Compliance Decision Making Process
The Compliance Decision Making Process (CDMP) is a free guide to assist Governance, Risk & Compliance (GRC) staff come up with viable Courses of Action (COA) based on:
- Facts;
- Assumptions; and
- Contraints.
Compliance with cybersecurity and date protection laws, regulations and contractual obligations requires a proactive approach to be efficient and effective. Proactive compliance can be thought of as having four (4) distinct components, which comes from the broader Military Decision Making Process (MDMP) used by the US military. The common military planning acronym associated with this is DIRT:
- Decisions;
- Intent;
- Risk; and
- Triggers.
Getting to the point of making a sound decision is built off of multiple supporting processes. In this document, ComplianceForge co-ops concepts from DIRT and MDMP with a cybersecurity compliance-focused criteria to create a Compliance Decision Making Process (CDMP). The CDMP helps define a viable process to tackle compliance-related decision making to minimize risk and cost that your organization is exposed to with cybersecurity & data protection compliance efforts.
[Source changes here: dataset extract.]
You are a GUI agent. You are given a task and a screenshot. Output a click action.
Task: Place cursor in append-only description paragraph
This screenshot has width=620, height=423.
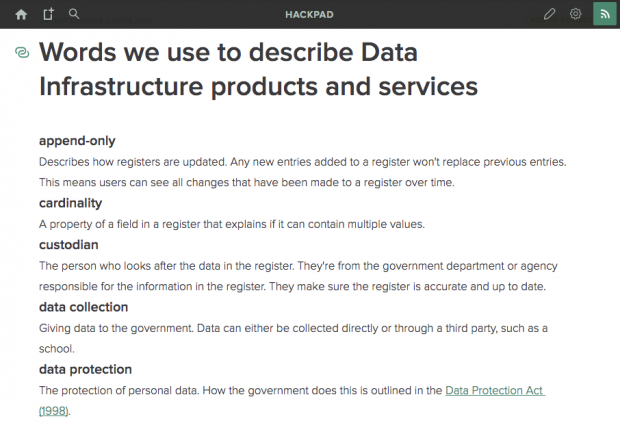[x=302, y=172]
What Is The Point of The Cybersecurity Decision Making Process?
The CDMP is designed to be simple and efficient. It identifies sub-steps, as well as inputs and outputs associated with each step in the decision making process. The five (5) steps are:
- Awareness of compliance obligations;
- Identify facts & assumptions;
- Define a problem statement;
- Determine constraints; and
- Identify possible Courses of Action (COA).